Sec. 142A.0002. REFERENCE IN OTHER LAW. Provides that, notwithstanding any other law, a reference in this code or other law to palliative care means supportive palliative care.


Sec. 142A.0003. STUDY. (a) Requires the Health and Human Services Commission (HHSC) to conduct a study to assess potential improvements to a patient's quality of care and health outcomes and to anticipated cost savings to this state from supporting the use of or providing Medicaid reimbursement to certain Medicaid recipients for supportive palliative care. Requires the study to include an evaluation and comparison of other states that provide Medicaid reimbursement for supportive palliative care.


(b) Requires the Palliative Care Interdisciplinary Advisory Council established under Chapter 118 (Palliative Care Interdisciplinary Advisory Council) to provide to HHSC recommendations on the structure of the study, including recommendations on identifying specific populations of Medicaid recipients, variables, and outcomes to measure in the study.


(c) Authorizes HHSC to collaborate with and solicit and accept gifts, grants, and donations from any public or private source for the purpose of funding the study.


(d) Requires HHSC, not later than September 1, 2022, to provide to the Palliative Care Interdisciplinary Advisory Council the findings of the study.
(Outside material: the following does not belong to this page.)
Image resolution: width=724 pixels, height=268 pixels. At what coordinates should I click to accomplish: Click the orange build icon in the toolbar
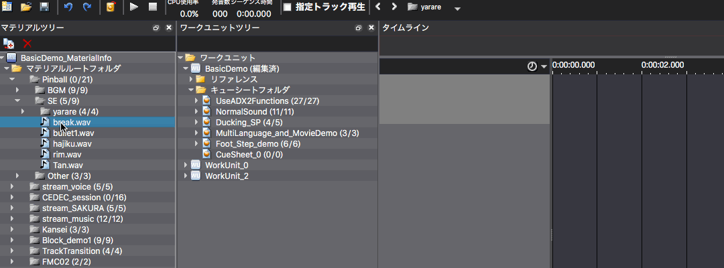coord(111,7)
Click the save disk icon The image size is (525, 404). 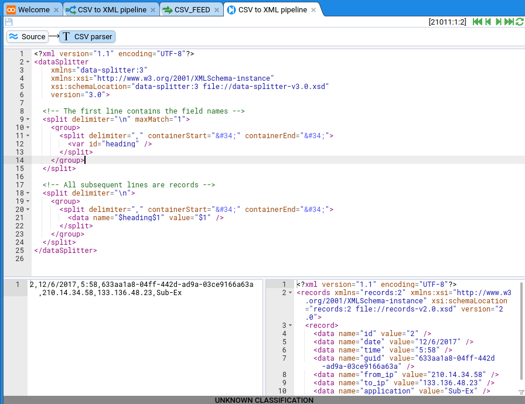click(x=8, y=22)
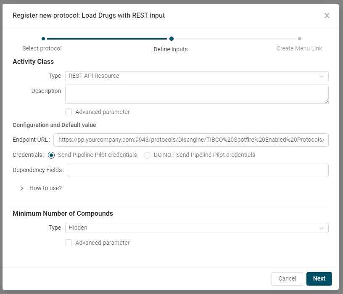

Requires the advisory council, not later than October 1, 2022, to include the findings of the study in the report required under Section 118.010 (Report).


(e) Provides that this section expires September 1, 2023.


SECTION 2. Amends Section 142.001(15), Health and Safety Code, as follows:


(15) Redefines "hospice services" to include support services for terminally ill patients and their families, rather than palliative care for terminally ill clients and support services for clients and their families, that meet certain conditions.


SECTION 3. Repealer: Section 142.001(20) (relating to the definition of "palliative care"), Health and Safety Code.


SECTION 4. Requires HHSC to conduct the study required under Section 142A.0003, Health and Safety Code, as added by this Act, only if HHSC receives a gift, grant, or donation or the legislature appropriates money specifically for that purpose. Authorizes, but does not require, HHSC, if HHSC does not receive a gift, grant, or donation specifically for that purpose, to conduct the study using other money available for that purpose.


SECTION 5. Effective date: upon passage or September 1, 2019.